DREAM Now Series Launch: Letter From Mohammad Abdollahi to President Barack Obama
Note: CNN reports on today's DC DREAM Act mobilization, in "Students Lobby to Become Citizens." The new DREAM Now letter series, which launched today, July 19th, 2010, will educate the public and our leaders in Washington about the urgent need to legalize qualified immigrant youth, who are Americans in all but paperwork. Please get involved by cross-posting DREAM Now letters to your blog, sharing them on facebook, or tweeting about them and including "@BarackObama" and "#dreamletters." While we have a very real shot at passing this critical legislation, we can't do this alone -- please do your part and help spread the word!

Request A
Answer these from the DREAM Now announcement:
(i) On what date did the letter series launch?
(ii) What is the title of the CNN report it mentions?
(iii) What hashtag should readers include when tweeting?
Request B
According to the DREAM Now announcement, why should readers help spread the word? Reply in one to three sentences.
Request C
List every way to get involved that the DREAM Now announcement names.
Answer from the DREAM Now announcement alone.

Data records
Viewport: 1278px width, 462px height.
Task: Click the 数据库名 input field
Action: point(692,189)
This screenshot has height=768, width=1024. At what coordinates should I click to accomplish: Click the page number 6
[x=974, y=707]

--

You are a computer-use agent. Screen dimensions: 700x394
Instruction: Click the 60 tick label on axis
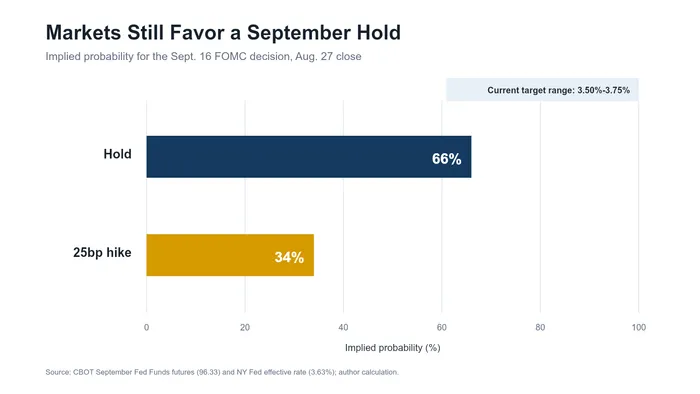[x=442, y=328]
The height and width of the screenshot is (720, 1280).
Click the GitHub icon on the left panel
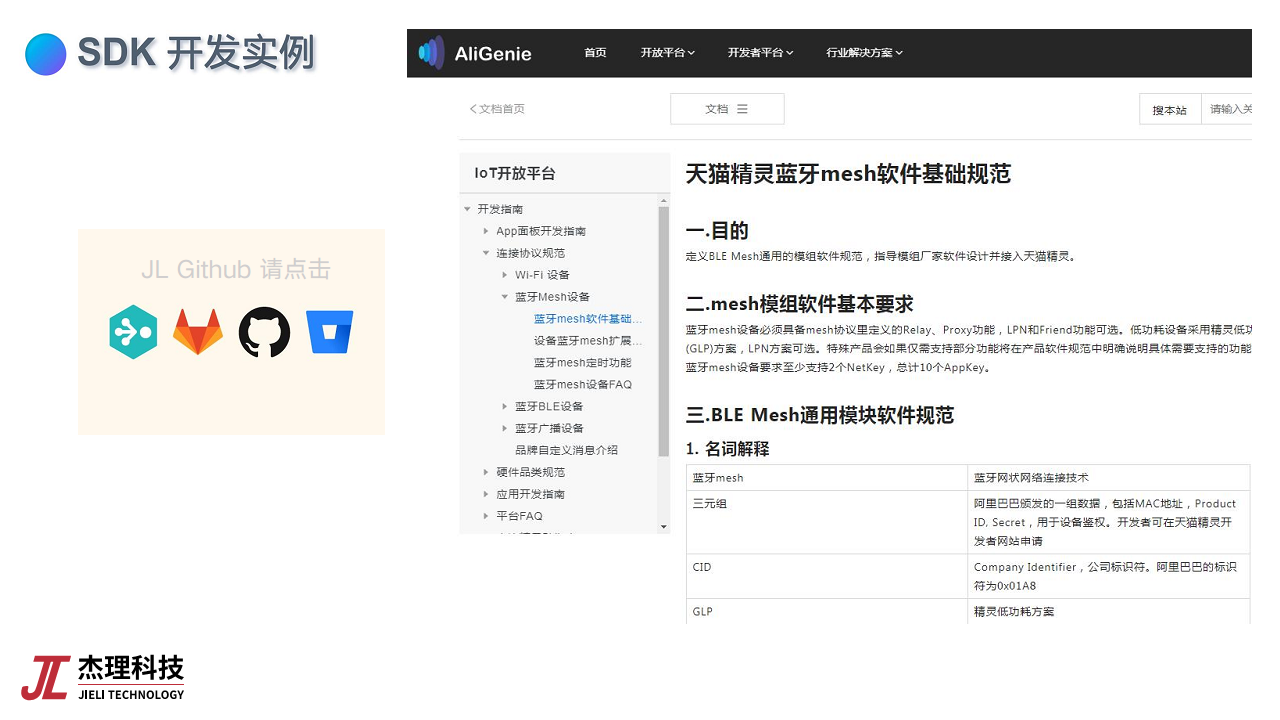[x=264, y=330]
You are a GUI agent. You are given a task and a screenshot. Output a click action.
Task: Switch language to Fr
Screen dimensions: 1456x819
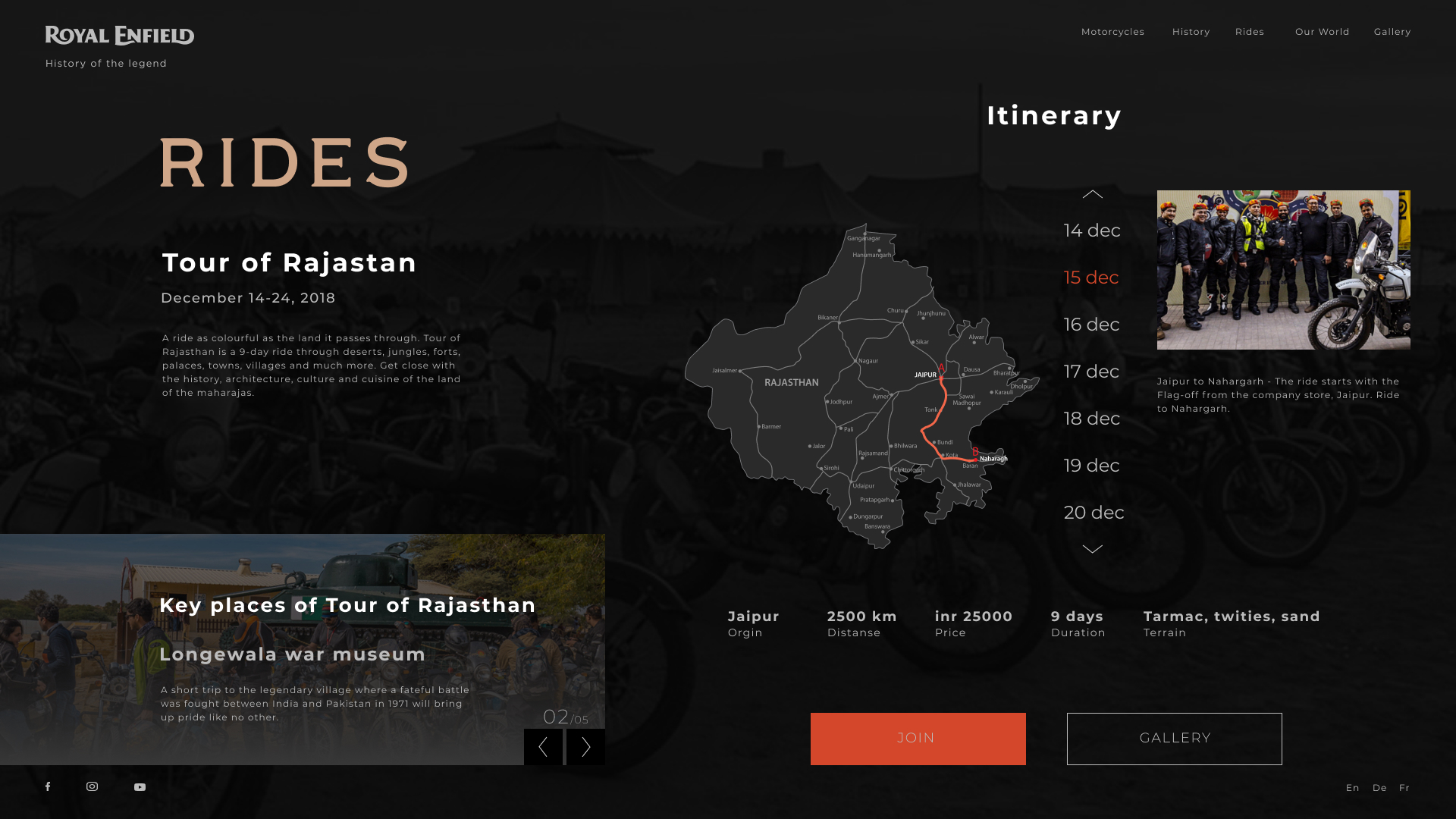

Correct output A
(i) July 19th, 2010
(ii) "Students Lobby to Become Citizens."
(iii) "#dreamletters"

Correct output B
There is a very real shot at passing this critical legislation, but it can't be done alone.

Correct output C
- Cross-posting DREAM Now letters to your blog
- Sharing them on facebook
- Tweeting about them, including "@BarackObama" and "#dreamletters"